↓↓↓

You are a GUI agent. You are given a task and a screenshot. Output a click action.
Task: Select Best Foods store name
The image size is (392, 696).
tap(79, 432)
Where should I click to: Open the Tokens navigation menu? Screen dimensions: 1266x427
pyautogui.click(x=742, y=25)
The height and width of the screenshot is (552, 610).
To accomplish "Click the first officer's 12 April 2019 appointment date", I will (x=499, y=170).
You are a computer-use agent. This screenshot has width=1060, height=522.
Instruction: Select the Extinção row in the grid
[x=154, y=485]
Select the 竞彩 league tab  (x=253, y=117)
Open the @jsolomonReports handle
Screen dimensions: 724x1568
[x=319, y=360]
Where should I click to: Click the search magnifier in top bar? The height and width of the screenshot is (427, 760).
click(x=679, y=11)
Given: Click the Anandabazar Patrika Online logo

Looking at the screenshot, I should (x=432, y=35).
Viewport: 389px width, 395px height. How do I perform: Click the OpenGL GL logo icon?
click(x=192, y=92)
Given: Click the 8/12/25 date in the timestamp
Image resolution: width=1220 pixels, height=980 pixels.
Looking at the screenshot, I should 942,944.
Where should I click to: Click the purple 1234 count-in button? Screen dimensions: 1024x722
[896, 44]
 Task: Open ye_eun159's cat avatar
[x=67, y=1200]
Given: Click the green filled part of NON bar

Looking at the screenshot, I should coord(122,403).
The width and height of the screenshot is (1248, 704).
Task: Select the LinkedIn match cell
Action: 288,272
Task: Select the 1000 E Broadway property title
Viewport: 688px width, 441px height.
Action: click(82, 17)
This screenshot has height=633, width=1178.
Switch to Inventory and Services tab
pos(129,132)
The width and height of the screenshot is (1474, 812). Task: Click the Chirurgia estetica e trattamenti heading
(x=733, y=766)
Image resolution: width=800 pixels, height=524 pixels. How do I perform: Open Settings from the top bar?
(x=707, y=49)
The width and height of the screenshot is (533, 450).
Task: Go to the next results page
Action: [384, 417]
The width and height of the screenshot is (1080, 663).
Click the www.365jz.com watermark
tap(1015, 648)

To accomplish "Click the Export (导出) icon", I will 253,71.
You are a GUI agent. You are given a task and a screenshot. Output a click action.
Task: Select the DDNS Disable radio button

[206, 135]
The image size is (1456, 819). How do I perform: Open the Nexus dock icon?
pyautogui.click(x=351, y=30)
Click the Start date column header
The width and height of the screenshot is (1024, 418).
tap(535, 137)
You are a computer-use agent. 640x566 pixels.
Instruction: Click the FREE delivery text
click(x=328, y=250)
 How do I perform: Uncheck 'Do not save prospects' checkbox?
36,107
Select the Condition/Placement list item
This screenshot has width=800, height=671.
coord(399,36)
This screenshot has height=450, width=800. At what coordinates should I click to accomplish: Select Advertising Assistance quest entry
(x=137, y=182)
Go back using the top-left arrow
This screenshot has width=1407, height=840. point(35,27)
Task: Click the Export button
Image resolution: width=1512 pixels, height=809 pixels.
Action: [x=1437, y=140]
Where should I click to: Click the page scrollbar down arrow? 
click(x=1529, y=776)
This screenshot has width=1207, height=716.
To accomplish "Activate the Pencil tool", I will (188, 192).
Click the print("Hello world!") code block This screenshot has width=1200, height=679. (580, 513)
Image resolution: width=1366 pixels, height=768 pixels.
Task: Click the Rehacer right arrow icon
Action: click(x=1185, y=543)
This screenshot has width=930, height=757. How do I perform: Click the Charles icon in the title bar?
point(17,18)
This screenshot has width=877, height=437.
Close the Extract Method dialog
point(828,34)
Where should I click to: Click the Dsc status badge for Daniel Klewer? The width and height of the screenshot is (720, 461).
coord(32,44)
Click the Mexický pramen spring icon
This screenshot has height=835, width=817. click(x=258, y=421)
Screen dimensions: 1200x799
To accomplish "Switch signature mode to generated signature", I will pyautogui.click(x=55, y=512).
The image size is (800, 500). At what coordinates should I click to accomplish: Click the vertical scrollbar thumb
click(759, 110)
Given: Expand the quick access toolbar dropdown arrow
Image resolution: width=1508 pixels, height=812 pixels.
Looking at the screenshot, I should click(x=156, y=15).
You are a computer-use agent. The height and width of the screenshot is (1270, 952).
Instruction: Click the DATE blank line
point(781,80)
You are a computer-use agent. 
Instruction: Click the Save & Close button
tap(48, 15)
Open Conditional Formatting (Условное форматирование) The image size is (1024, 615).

↑↑↑

Instructions to follow: Set apart and copy each line of the records that holds the word "Export".

Answer to the exercise:
To accomplish "Click the Export (导出) icon", I will 253,71.
Task: Click the Export button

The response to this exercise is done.